So, we were ready for our drive, having impressed on our brains the euphorbia damarana and the welwitschia, investigated skulls and finally become a little too competitive at bokdrolspoeg (a spitting competition involving old antelope droppings) to continue the game…and for the record, my bokdrol absolutely did fly further than anyone else’s and it was totally unnecessary to ban from me the contest entirely.
Let’s face it, we all enjoy seeing beasts, and children are no exception. As fascinating as plants are, they will only keep the average child’s boredom at bay for so long (and for some adults, even less time than that, if we are honest with ourselves). Now, my own mother did not understand the pain threshold of a young child when it came to learning about plants but what she could do was make it interesting, skillfully filling the hours between animal sightings with tit-bits of information she gleaned from the many (understatement) books she took along on game drives with us. She chose her paths well to ensure there was a maximum amount of content for her to draw on and entertain us. The joy of any Namibian itinerary, also if chosen carefully, is the fact that each camp heralds its own unique array of animals, insects and birds that have over millennia (and against all odds) carved a niche for themselves in this harsh terrain. That is the miracle of this enchanting country: extraordinary animals against an out-of-this-world backdrop.

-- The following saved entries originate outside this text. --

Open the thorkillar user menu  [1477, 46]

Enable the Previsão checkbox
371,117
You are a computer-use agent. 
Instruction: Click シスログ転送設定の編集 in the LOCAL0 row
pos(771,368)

We saw herds of springbok and mountain zebra, groups of giraffe, jackal, hyaena and even a lone desert elephant bull making his way along one of the river beds in search of water. All of this we saw in the space of an hour. We then almost literally, but not quite, bumped into a male black rhino. “Oh my goodness”, said the two year old. “It’s a hippo”. My daughter does actually know the difference between a rhino and a hippo and I blame her error on the sheer level of excitement that had erupted in the vehicle among kids and parents alike. (I am pretty certain most guests are not going to be expecting hippo here…Ever.) I have seen thousands of rhino during my life, and seeing this magnificent desert rhino among the russet glow of basalt rocks and the green of the damaranas was among one of the most exciting animals viewings in my memory. We enjoyed a beautiful 30 minutes with him – he quietly browsed while we took photos of him in the golden light of the fading day. The kids were incredibly respectful of his presence and kept their own noise level to only a few decibels above tolerable- at least, the rhino did not seem to mind. (His name is Don’t Worry for good reason, so I reserve the right to retract what I just said about my children being quiet).
Just before the last glimmer of sun disappeared behind the mountains, Nestor climbed us all out of the vehicle to search for niftily shaped- and coloured rocks among the thousands of red basalt ones that have been flung over every surface in this concession. Our son was in his element, returning to the Land Rover dragging a jersey bulging with his “treasure” behind him. We went through his collection, Nestor explaining the incredible processes that formed each one. (Admittedly I slept through university geology and people, this was an entirely different experience) While we searched, Nestor had set up sundowners and poured each of us our drinks of choice including the sugar free kind the children are allowed to drink. We returned to camp satisfied and exhausted after a busy day.